Problem
Without skipping or changing anything, print all the entries.

Data for this exercise
+++++

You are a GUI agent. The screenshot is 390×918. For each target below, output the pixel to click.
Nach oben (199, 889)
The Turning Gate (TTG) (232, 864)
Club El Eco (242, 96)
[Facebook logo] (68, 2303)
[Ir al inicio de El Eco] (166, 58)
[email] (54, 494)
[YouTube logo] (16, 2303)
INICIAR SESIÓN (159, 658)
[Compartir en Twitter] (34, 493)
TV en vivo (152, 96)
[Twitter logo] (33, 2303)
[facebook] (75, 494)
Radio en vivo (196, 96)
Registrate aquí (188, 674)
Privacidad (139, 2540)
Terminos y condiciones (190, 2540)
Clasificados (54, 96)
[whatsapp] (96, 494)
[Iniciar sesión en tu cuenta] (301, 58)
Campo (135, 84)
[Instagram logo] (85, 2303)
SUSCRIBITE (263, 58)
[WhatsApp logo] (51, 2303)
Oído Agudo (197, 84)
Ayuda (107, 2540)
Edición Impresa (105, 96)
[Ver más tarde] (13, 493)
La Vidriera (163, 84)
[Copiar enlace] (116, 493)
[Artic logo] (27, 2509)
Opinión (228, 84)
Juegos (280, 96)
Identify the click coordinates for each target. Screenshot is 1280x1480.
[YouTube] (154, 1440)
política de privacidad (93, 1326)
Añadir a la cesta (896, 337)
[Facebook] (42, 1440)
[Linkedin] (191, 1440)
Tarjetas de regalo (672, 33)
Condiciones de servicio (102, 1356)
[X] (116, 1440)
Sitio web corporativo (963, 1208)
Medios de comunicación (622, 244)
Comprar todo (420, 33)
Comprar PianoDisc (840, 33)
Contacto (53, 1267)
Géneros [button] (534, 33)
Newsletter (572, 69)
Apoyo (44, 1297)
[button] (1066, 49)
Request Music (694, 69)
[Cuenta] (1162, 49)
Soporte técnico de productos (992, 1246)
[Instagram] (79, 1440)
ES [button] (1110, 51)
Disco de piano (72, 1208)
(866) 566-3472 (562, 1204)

+++++

Response area
You are a GUI agent. The screenshot is 390×918. For each target below, output the pixel to click.
Nach oben (199, 889)
The Turning Gate (TTG) (232, 864)
Club El Eco (242, 96)
[Facebook logo] (68, 2303)
[Ir al inicio de El Eco] (166, 58)
[email] (54, 494)
[YouTube logo] (16, 2303)
INICIAR SESIÓN (159, 658)
[Compartir en Twitter] (34, 493)
TV en vivo (152, 96)
[Twitter logo] (33, 2303)
[facebook] (75, 494)
Radio en vivo (196, 96)
Registrate aquí (188, 674)
Privacidad (139, 2540)
Terminos y condiciones (190, 2540)
Clasificados (54, 96)
[whatsapp] (96, 494)
[Iniciar sesión en tu cuenta] (301, 58)
Campo (135, 84)
[Instagram logo] (85, 2303)
SUSCRIBITE (263, 58)
[WhatsApp logo] (51, 2303)
Oído Agudo (197, 84)
Ayuda (107, 2540)
Edición Impresa (105, 96)
[Ver más tarde] (13, 493)
La Vidriera (163, 84)
[Copiar enlace] (116, 493)
[Artic logo] (27, 2509)
Opinión (228, 84)
Juegos (280, 96)
Identify the click coordinates for each target. Screenshot is 1280x1480.
[YouTube] (154, 1440)
política de privacidad (93, 1326)
Añadir a la cesta (896, 337)
[Facebook] (42, 1440)
[Linkedin] (191, 1440)
Tarjetas de regalo (672, 33)
Condiciones de servicio (102, 1356)
[X] (116, 1440)
Sitio web corporativo (963, 1208)
Medios de comunicación (622, 244)
Comprar todo (420, 33)
Comprar PianoDisc (840, 33)
Contacto (53, 1267)
Géneros [button] (534, 33)
Newsletter (572, 69)
Apoyo (44, 1297)
[button] (1066, 49)
Request Music (694, 69)
[Cuenta] (1162, 49)
Soporte técnico de productos (992, 1246)
[Instagram] (79, 1440)
ES [button] (1110, 51)
Disco de piano (72, 1208)
(866) 566-3472 (562, 1204)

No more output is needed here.